[ad_1]
Canberra, 5th July (Talk) We were blown away by the ability of generative AI tools like Midjourney, Stable Diffusion, and DALL-E 2 to generate great images in seconds.
Yet despite their achievements, there remains a puzzling gap between what AI image generators can generate and what we can generate.
For example, for seemingly simple tasks such as counting objects and generating accurate text, these tools often fail to deliver satisfactory results.
If generative AI has reached unprecedented heights of creative expression, why is it having trouble accomplishing tasks that even elementary school children can do?
Exploring root causes can help reveal the complex digital nature of AI and the nuances of its capabilities.

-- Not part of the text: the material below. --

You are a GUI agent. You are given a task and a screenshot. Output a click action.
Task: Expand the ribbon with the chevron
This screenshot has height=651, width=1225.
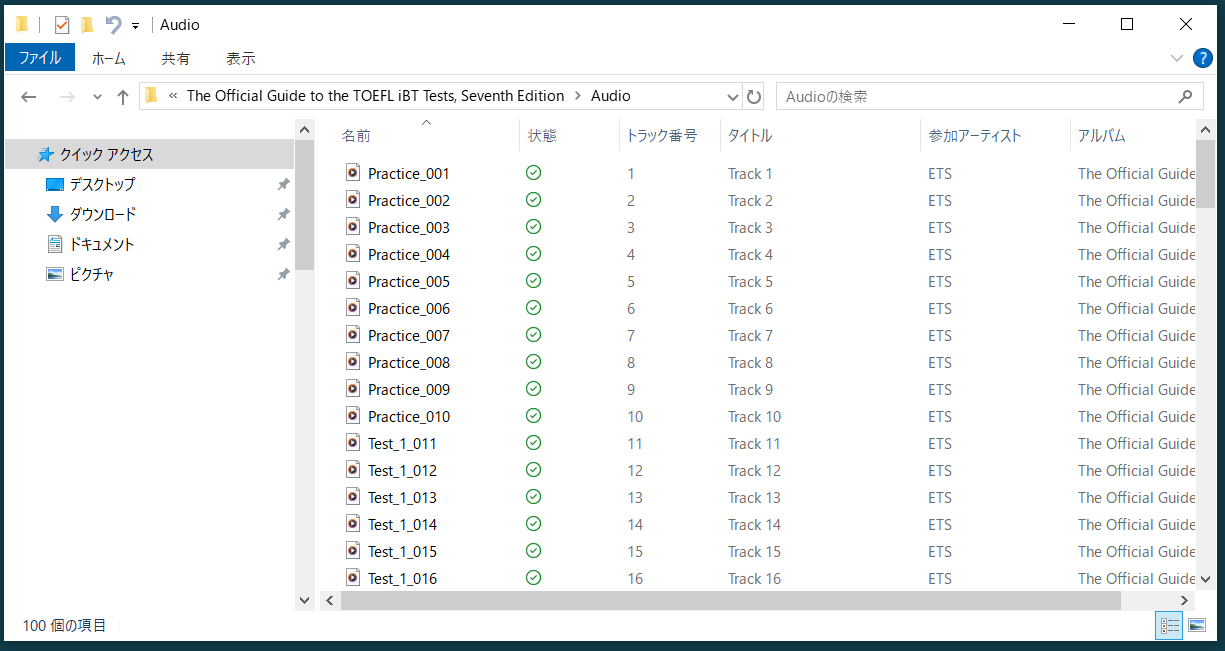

The Limits of AI in Writing
Humans can easily recognize text symbols (such as letters, numbers, and characters) written in a variety of different fonts and scripts. We can also generate text in different contexts and see how context changes meaning.
Current AI image generators lack this inherent understanding. They can’t really understand the meaning of any text symbols.
These generators are built on artificial neural networks trained on large amounts of image data, from which they “learn” associations and make predictions.
Compositions of shapes in training images are associated with various entities. For example, two lines that intersect inward might represent the tip of a pencil or the roof of a house.
But when it comes to text and quantities, associations must be very accurate, because even tiny flaws are obvious. Our brains can ignore slight deviations from the tip of a pencil or the roof, but not so easily when it comes to the way words are written or the number of fingers on our hands.
As far as the text-to-image model is concerned, a text symbol is just a combination of lines and shapes. Because text comes in many different styles—and because letters and numbers are used in seemingly endless permutations—models often don’t learn how to reproduce text effectively.
The main reason for this is insufficient training data. Compared with other tasks, AI image generators need more training data to accurately represent text and quantity.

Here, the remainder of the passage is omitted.